With the rise of linked data and the semantic web, concepts and terms like ‘ontology’, ‘vocabulary’, ‘thesaurus’ or ‘taxonomy’ are being picked up frequently by information managers, search engine specialists or data engineers to describe ‘knowledge models’ in general. In many cases the terms are used without any specific meaning which brings a lot of people to the basic question:

What are the differences between a taxonomy, a thesaurus, an ontology and a knowledge graph?

This article should bring light into this discussion by guiding you through an example which starts off from a taxonomy, introduces an ontology and finally exposes a knowledge graph (linked data graph) to be used as the basis for semantic applications.

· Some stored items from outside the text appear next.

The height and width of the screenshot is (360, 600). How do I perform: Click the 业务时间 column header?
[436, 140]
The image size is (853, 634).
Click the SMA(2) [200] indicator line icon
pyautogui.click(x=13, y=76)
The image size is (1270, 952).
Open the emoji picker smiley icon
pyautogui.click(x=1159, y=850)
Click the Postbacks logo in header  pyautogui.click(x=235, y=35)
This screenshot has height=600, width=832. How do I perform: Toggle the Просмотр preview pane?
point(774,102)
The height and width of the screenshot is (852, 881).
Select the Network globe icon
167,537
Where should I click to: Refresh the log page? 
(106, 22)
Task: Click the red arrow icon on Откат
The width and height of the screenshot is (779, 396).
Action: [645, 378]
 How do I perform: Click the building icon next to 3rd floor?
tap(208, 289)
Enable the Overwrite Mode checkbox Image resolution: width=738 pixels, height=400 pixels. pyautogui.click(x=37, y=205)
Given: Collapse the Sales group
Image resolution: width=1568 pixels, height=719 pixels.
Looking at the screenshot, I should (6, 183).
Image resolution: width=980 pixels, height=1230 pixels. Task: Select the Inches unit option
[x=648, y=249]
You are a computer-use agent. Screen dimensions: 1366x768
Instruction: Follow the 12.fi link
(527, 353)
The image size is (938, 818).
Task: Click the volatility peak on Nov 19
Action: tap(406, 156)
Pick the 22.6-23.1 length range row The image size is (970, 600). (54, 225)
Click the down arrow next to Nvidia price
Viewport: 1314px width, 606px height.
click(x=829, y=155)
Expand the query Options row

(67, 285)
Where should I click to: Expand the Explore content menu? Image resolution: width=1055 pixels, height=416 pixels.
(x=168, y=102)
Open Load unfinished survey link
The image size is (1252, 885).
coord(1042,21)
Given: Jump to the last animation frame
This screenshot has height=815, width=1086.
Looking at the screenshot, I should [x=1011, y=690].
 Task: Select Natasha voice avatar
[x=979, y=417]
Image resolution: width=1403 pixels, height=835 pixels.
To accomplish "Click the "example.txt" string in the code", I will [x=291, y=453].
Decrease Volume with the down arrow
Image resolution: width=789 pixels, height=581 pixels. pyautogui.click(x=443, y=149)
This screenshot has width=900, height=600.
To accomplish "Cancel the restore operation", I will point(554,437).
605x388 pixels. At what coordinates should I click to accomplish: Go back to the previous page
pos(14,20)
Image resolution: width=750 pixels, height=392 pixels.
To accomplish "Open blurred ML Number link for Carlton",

1. Taxonomies and thesauri

Taxonomies and thesauri are closely related species of controlled vocabularies to describe relations between concepts and their labels including synonyms, most often in various languages. Such structures can be used as a basis for domain-specific entity extraction or text categorization services. Here is an example of a taxonomy created with PoolParty Thesaurus Server which is about the Apollo programme:

The nodes of a taxonomy represent various types of ‘things’ (so called ‘resources’): The topmost level (orange) is the root node of the taxonomy, purple nodes are so called ‘concept schemes’ followed by ‘top concepts’ (dark green) and ordinary ‘concepts’ (light green). In 2009 W3C introduced the Simple Knowledge Organization System (SKOS) as a standard for the creation and publication of taxonomies and thesauri. The SKOS ontology comprises only a few classes and properties. The most important types of resources are: Concept, ConceptScheme and Collection. Hierarchical relations between concepts are ‘broader’ and its inverse ‘narrower’. Thesauri most often cover also non-hierarchical relations between concepts like the symmetric property ‘related’. Every concept has at least on ‘preferred label’ and can have numerous synonyms (‘alternative labels’). Whereas a taxonomy could be envisaged as a tree, thesauri most often have polyhierarchies: a concept can be the child-node of more than one node. A thesaurus should be envisaged rather as a network (graph) of nodes than a simple tree by including polyhierarchical and also non-hierarchical relations between concepts.

2. Ontologies

Ontologies are perceived as being complex in contrast to the rather simple taxonomies and thesauri. Limitations of taxonomies and SKOS-based vocabularies in general become obvious as soon as one tries to describe a specific relation between two concepts: ‘Neil Armstrong’ is not only unspecifically ‘related’ to ‘Apollo 11′, he was ‘commander of’ this certain Apollo mission. Therefore we have to extend the SKOS ontology by two classes (‘Astronaut’ and ‘Mission’) and the property ‘commander of’ which is the inverse of ‘commanded by’.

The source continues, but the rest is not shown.